Mr Wallace said a weak ‘hello’ when he saw Carol. She bustled around him, keeping up a stream of sickly platitudes. If I’d been dying, they were the last things I’d have wanted to hear. If I’d been dying, I’d have gathered up every ounce of energy and told her to fuck off.

There were framed photographs on top of the dresser. As Carol bustled around getting organised, I strolled across and had a look. Lots of photos of the happy couple. A few included older people I assumed to be relatives of one or the other. No photographs of anyone younger. ‘They don’t have children?’ I asked.

Carol was preparing the chair, moving its position, plumping cushions. Faffing. She stopped and looked at me, squinting in the sun that poured through the windows. She kept her voice low as she answered me. ‘No, they don’t have any. They’re only married a few years. She was married before. Widowed young, I believe, but there were no children from that marriage either.
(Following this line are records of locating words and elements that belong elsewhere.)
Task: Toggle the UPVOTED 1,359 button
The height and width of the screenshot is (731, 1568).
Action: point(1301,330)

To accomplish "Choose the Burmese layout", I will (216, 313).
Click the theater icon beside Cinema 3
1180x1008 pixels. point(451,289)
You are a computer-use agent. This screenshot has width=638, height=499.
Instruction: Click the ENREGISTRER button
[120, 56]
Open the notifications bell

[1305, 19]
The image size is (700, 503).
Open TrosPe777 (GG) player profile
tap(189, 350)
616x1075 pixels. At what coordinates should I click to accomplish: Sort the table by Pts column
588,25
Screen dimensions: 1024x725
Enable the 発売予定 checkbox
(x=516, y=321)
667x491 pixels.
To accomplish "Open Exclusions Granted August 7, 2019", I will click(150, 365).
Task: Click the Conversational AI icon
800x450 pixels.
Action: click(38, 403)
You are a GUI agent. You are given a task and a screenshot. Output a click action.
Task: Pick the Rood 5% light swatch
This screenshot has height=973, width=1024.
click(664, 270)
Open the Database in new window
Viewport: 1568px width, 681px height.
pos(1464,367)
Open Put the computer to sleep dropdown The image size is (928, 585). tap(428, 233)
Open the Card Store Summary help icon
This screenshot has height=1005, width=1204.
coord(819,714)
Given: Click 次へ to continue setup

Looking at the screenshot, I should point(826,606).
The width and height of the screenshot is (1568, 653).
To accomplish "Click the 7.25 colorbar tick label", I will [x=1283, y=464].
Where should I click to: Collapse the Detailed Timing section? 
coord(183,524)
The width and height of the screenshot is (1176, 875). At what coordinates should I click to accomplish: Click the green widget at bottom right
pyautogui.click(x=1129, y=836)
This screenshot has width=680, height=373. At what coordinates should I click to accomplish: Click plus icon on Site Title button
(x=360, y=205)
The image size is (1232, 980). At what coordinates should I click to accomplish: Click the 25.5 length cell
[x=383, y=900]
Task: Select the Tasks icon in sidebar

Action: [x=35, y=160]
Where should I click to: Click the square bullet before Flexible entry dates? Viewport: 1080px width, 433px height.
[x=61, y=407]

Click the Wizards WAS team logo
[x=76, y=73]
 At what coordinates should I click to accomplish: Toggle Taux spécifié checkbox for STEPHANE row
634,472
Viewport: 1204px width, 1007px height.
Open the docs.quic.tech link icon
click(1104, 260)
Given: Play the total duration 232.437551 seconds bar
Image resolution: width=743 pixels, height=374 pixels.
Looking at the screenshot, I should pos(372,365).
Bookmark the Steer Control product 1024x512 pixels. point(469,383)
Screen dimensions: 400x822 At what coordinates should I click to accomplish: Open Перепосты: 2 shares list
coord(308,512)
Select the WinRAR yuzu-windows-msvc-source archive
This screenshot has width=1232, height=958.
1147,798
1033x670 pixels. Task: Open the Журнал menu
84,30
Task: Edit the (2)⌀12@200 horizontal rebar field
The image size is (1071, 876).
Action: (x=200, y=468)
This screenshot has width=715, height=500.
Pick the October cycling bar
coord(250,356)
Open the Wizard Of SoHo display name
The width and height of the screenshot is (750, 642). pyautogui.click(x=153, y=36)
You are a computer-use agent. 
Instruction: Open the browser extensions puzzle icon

It’s tough, they should have had many years together.’

I arranged my features into a suitably sympathetic expression. ‘So, he’s not that old?’

‘He’s seventy, she’s younger, maybe late fifties, sixty at the most.’ She pointed towards a door to the back of the room. ‘I just need to get a few things, and then we’re good to go.’

Considering the ten minutes I’d volunteered had long since passed, it was just as well.

From curiosity, I trailed after Carol, my eyes widening at the large, surprisingly modern en suite bathroom. I guessed that sometime in the past it had been converted from a smaller bedroom. From the free-standing roll-top bath in the corner, to the super-sized shower cubicle with the largest waterfall showerhead I’d ever seen, it was obvious that no expense had been spared. Carol waved a hand in front of a sensor and water gushed from the wall-mounted spout into a heavy, curved glass basin positioned on a marble counter.

‘Nice,’ I said. It was an understatement, but I wasn’t willing to allow her to see how impressed I was, how envious that she was working in such surroundings. ‘Can we get on though? It’s been a lot longer than ten minutes.’

Carol couldn’t afford to be offended by my tone, but I could see by her tight mouth that she wasn’t impressed with me. Tough, I was working for free which didn’t sit easily with me. I was also shattered and needed to get to my bed.

Back in the bedroom, Carol repositioned the reclining chair, pressed the locks on its castors, and drew the hoist over to the bed. ‘Mr Wallace, we’re going to get you out of bed now, okay?’

I’d have loved if he’d said he didn’t want to get up, that he wanted to be left in peace to die in the comfort of his bed, not to be put into a chair and forced to look out at a world he was never going to be able to join again. But he was past being able to make that decision. Carol was working for his wife, and she wanted him out of the bed and in that chair.

He was a tall man. Not heavy, at least not any more, but his length made transferring him safely from bed to chair an awkward manoeuvre. Using a hoist to transfer was designed to be a two-person procedure. Like most nurses, I’d often been forced by circumstances to act alone, but I would have struggled with Wallace’s gangly unwieldy frame.